Now, double down by ensuring the lawyers hired by the state educational agencies and the school districts do everything in their power to ensure that these children's parents stay bullied, lied to, intimidated, retaliated against and continually lose their mediation and due process hearings because no one actually understands the science of reading anymore and if they do they damned well won't admit it on the record otherwise the whole thing collapses, hence the intimidation to be silent permeates the schools too.
Yet, all alone stands the parent whose child can't read. The parent is given a litany of excuses about why it's either their fault or their child's fault why the child can't read. Years go by, testing may or may not ever happen. Maybe federal timelines are followed, maybe they aren't. IEP meetings convene and poor goals are presented since no one really understands how to close the gap. Dyslexia is therefore a real disability, right? These children can't really learn how to read, right? Fluency is just how fast one can read words in 60 seconds, right? It has nothing to do with comprehension ability, right? Let's just give them AT so the computer will do it for them and we don't have to help. What does the parent know, right? They are only a parent after all. They don't have education degrees.
So parents hire advocates. God forbid a district hasn't engage in a smear campaign and under anonymous names entered hateful, awful, misogynistic, abusive comments on a website where parents might look up the advocate's name to see if they're worth hiring or not. Advocates may or may not get anywhere, but they do try. Enter the SpEd attorneys when the advocates have exhausted all means of defense, assuming the family can take on a cost allocation of roughly $50,000. What are the political dynamics in the state? Who pays the hearing officers, the state education agency or someone else? At what rate are parents winning their due process hearings? If less than 10% of the time, why is that? Is the system that has been contrived by the educational establishment to function outside of the court system truly impartial and just, or is it all tied together? Is getting the Federal DOE involved the only way to implement change for a single child?
The point of saying all of this isn't to create a level of intimidation, but quite the contrary. The point is to open eyes. The battle front for change is not going to be easy or quick. This fight is not for the faint of heart either. There are some dirty games that get played and you need your eyes wide open to understand what you're up against.
Alone each of us can only do so much. For each of our individual children we stand alone. We can't take our community into the IEP meeting with us; spiritually we can hold each other up, but not in person; but together, united, voices raised as one, we can topple giants. Historically speaking it's the only way that has ever brought about REAL change.

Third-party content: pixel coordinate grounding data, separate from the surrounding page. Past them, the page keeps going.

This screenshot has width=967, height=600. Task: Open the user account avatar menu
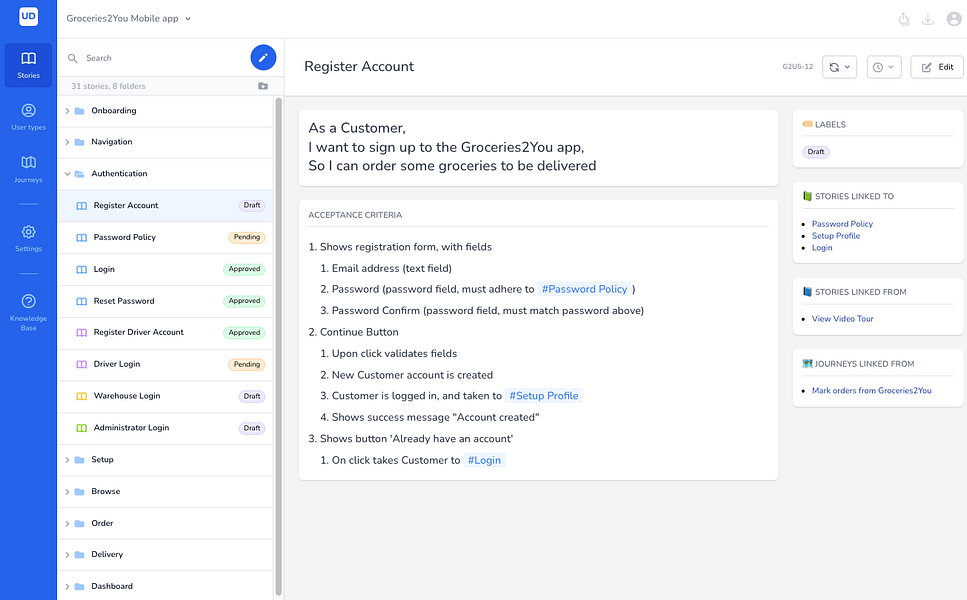(x=953, y=18)
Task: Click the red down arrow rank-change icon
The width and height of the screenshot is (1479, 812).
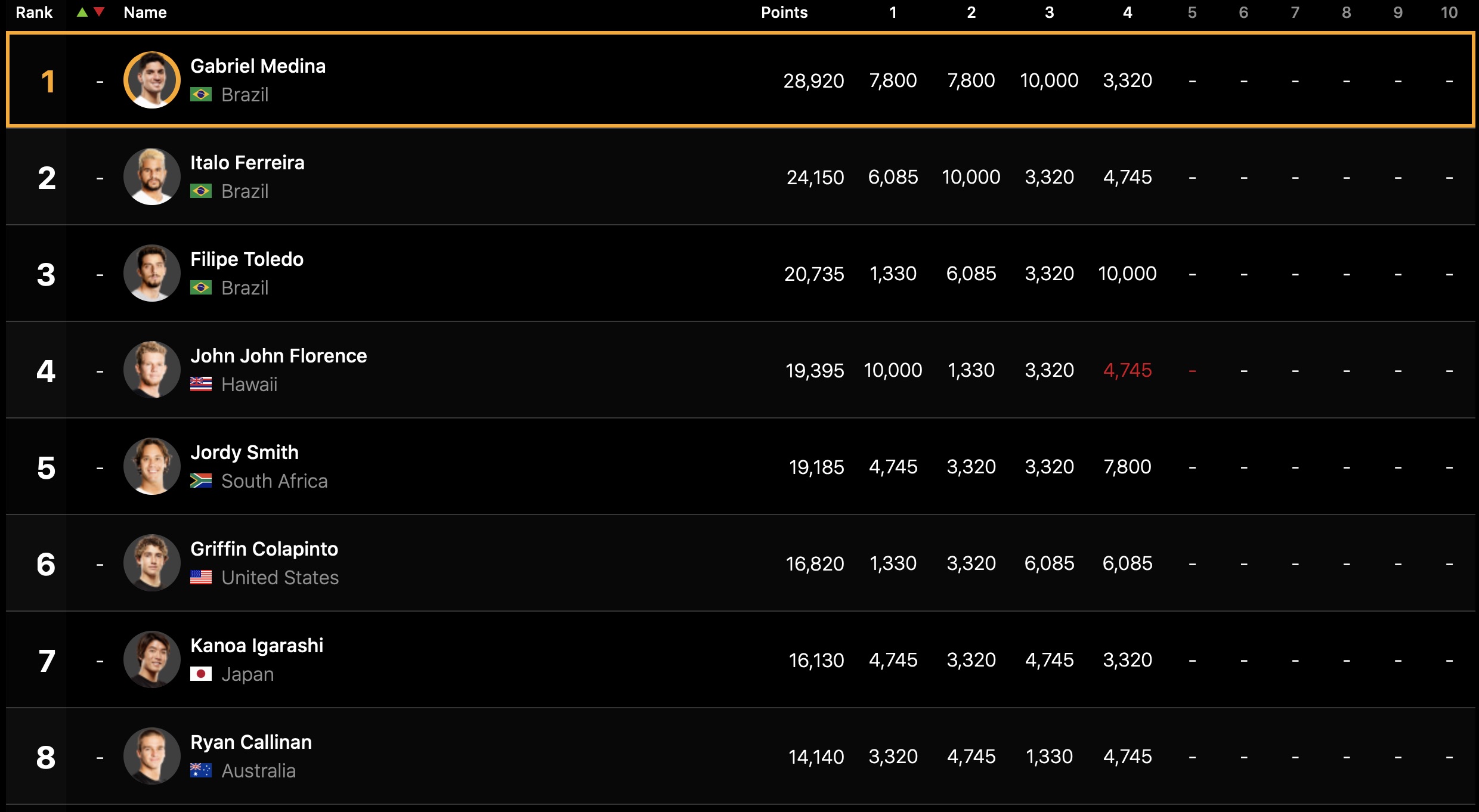Action: coord(99,12)
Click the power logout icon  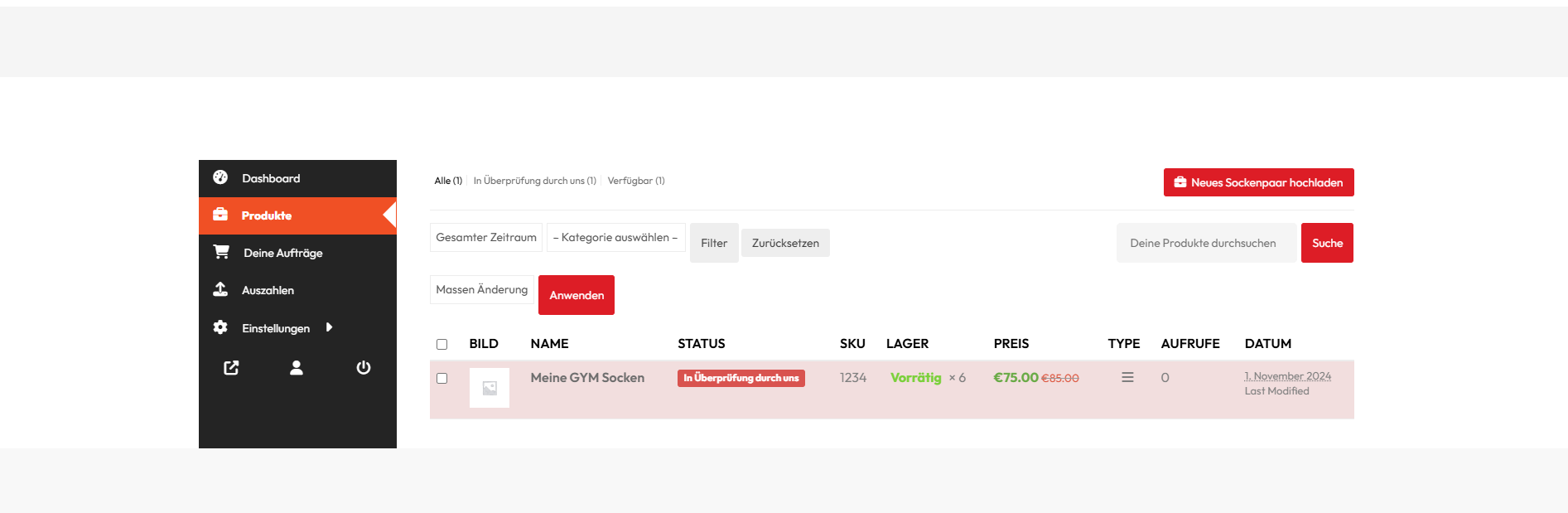[363, 368]
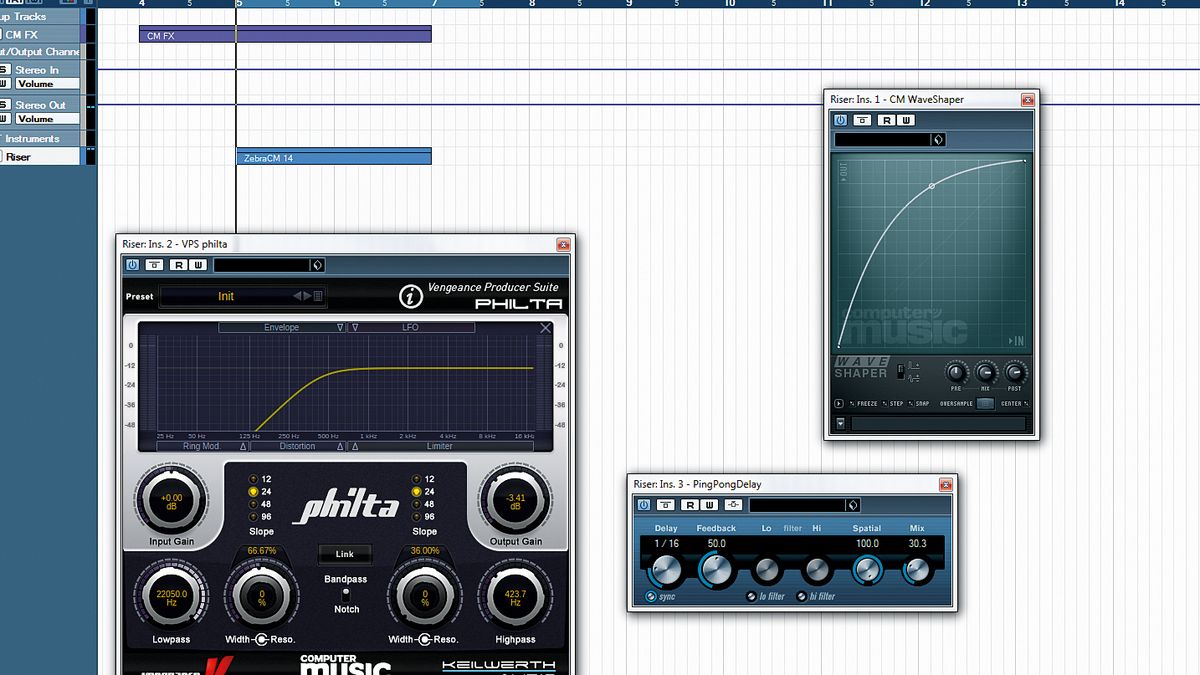Click the Oversample control in WaveShaper
Viewport: 1200px width, 675px height.
point(985,404)
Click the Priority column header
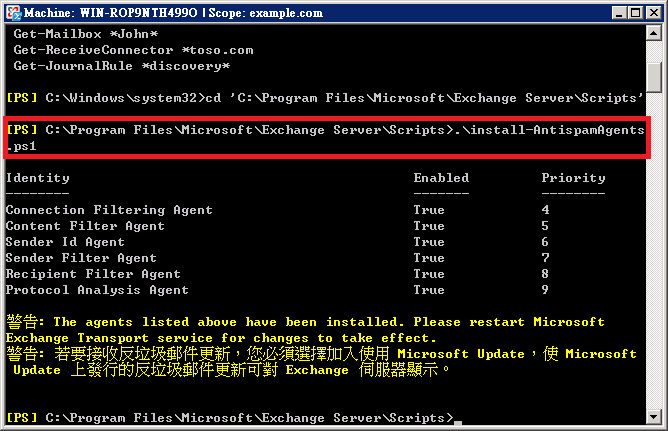668x431 pixels. (573, 178)
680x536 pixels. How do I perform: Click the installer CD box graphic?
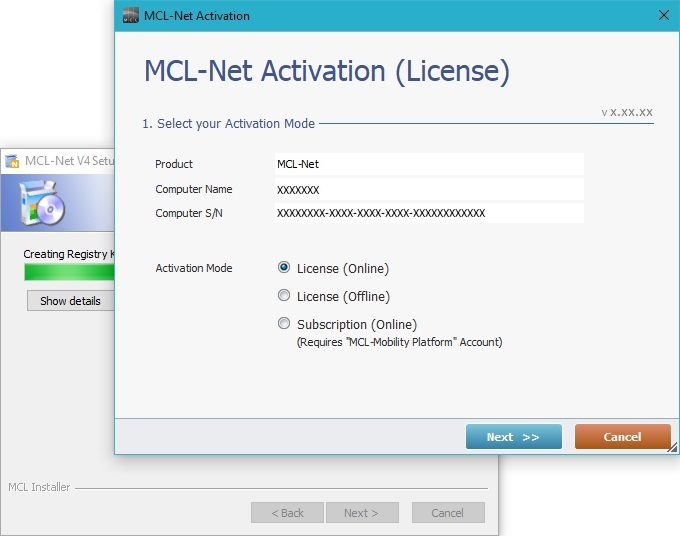coord(42,204)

But that's the other thing too. Change isn't quick, even when you win. Note the comment Dr. Louisa Moats made during her Dyslexia Coffee Talk session when she said that implementing real change will take at a minimum three years, but realistically five. That's five years where the dogs are nipping at the heels of those you've convinced to make change, stating their methods are tried and true and there already. Change takes powerful leadership, committed to lasting change and the time it will take to get there. Proof is in the changes that have taken place in Mississippi and are taking place in Arkansas. Our laws can't be vague, but have to be specific about what can and cannot be used as curriculum. State educational leaders have to be invested in real change, not political careers.
We are in the fight of our lifetimes, and it is for all children, not just our dyslexic children. This is the greatest equity front of all time as literacy is the key to self determination and what I mean by that is literacy is the key to society, earning income, taking care of oneself, and ensuring the next generation is taken care of too. This is a #LiteracyRevolution.